══ Data extract ══

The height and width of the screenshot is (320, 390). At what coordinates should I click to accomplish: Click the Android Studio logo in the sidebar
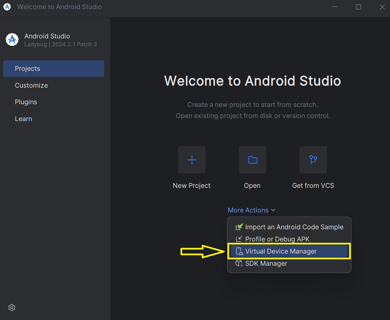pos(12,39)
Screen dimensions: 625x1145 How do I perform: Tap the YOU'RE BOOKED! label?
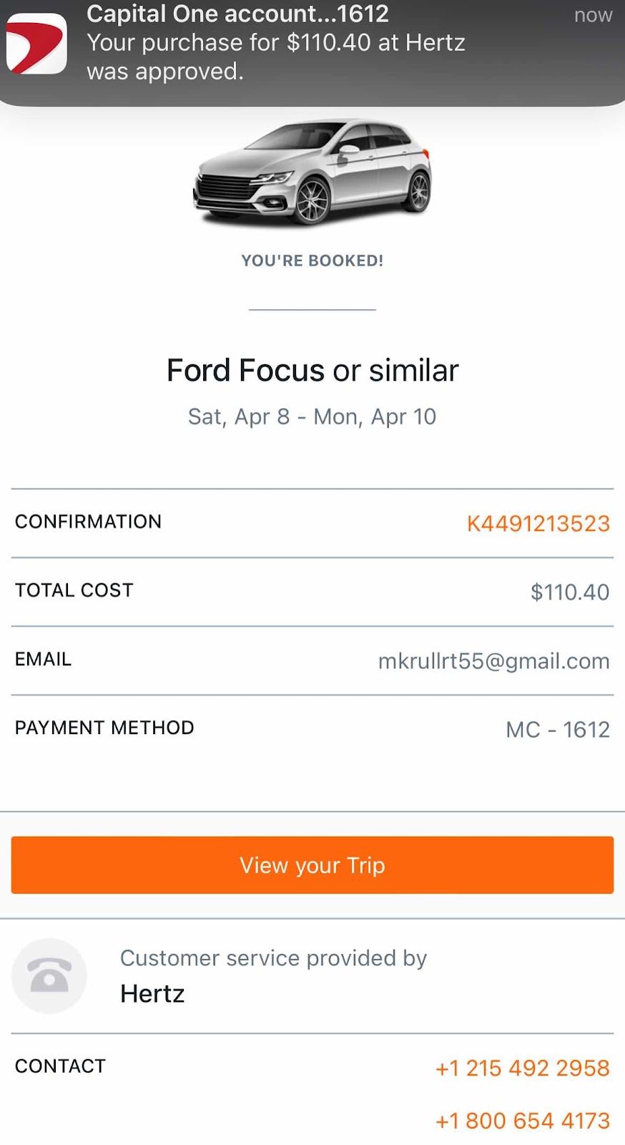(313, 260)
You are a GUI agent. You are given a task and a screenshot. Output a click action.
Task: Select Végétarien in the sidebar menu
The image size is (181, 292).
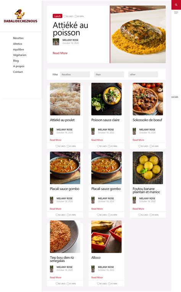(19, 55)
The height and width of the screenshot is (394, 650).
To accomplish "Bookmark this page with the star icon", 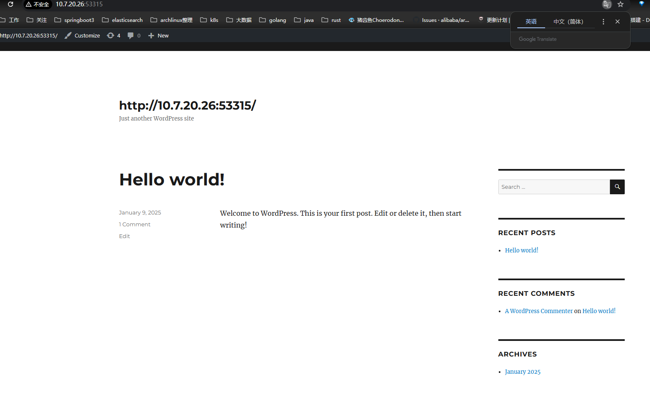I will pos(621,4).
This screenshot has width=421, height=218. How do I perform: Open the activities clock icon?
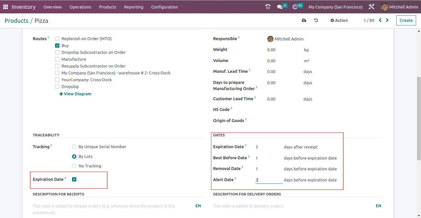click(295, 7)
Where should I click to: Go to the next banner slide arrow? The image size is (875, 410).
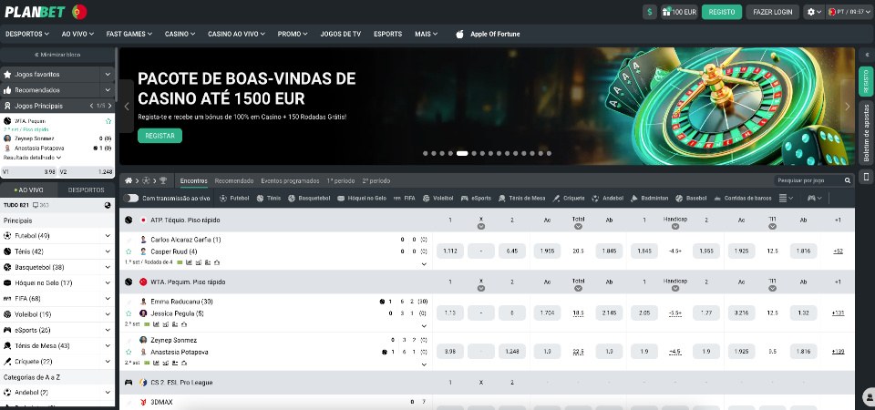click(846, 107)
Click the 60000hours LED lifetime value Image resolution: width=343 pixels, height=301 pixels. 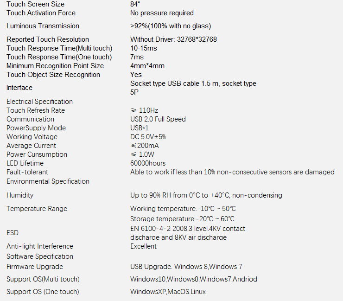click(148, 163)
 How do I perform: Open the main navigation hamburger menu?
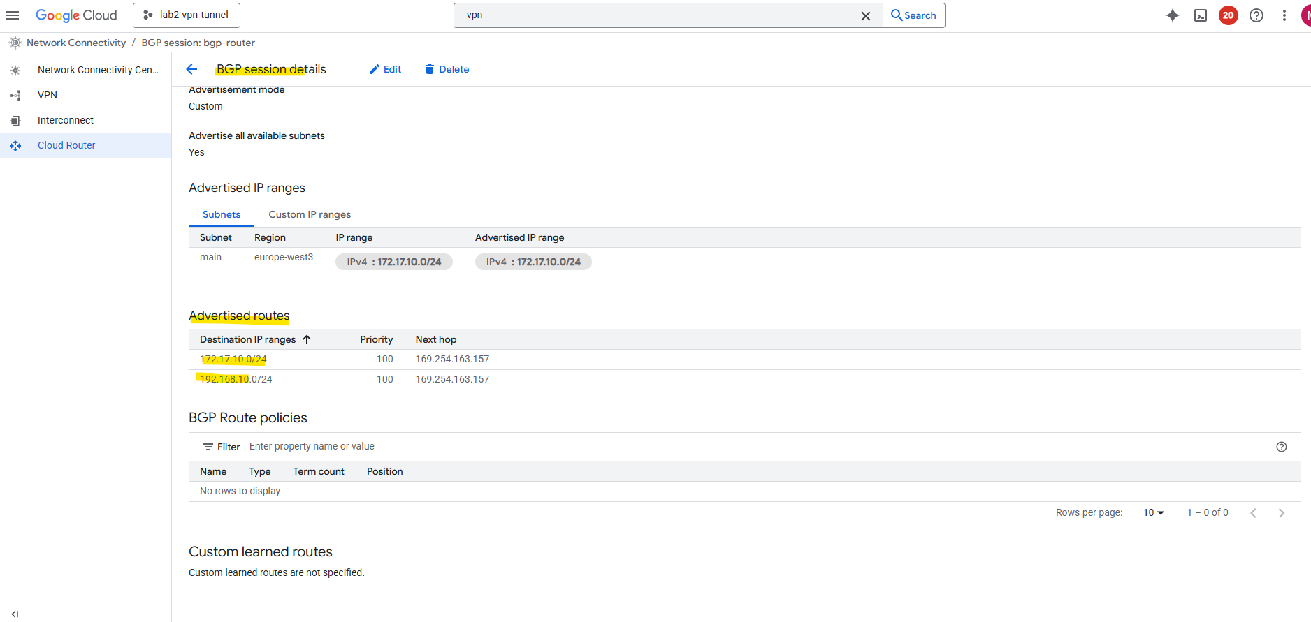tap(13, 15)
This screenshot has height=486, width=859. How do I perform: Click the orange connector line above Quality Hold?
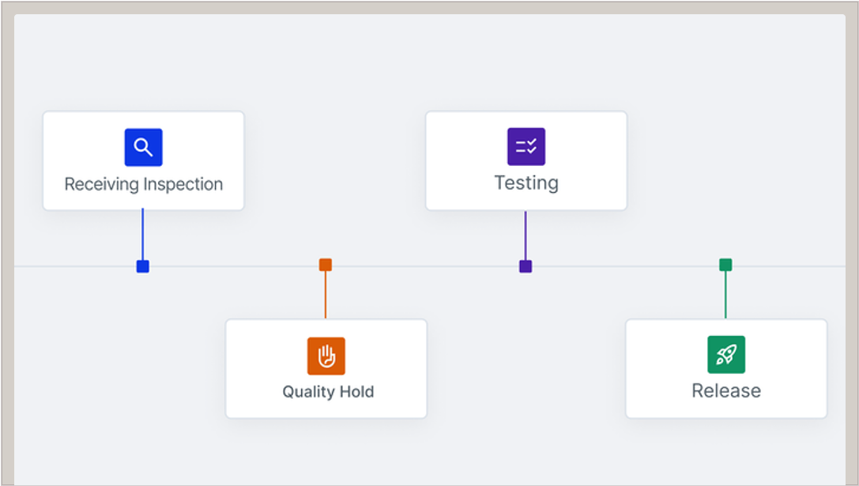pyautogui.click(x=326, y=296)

═══

### Written instruction
Copy out the records from the line with "This screenshot has height=486, width=859." through the end of the records, moving every coordinate in the answers up by 128. Leave the pictures out.

### Problem solution
This screenshot has height=486, width=859. How do I perform: Click the orange connector line above Quality Hold?
pyautogui.click(x=454, y=424)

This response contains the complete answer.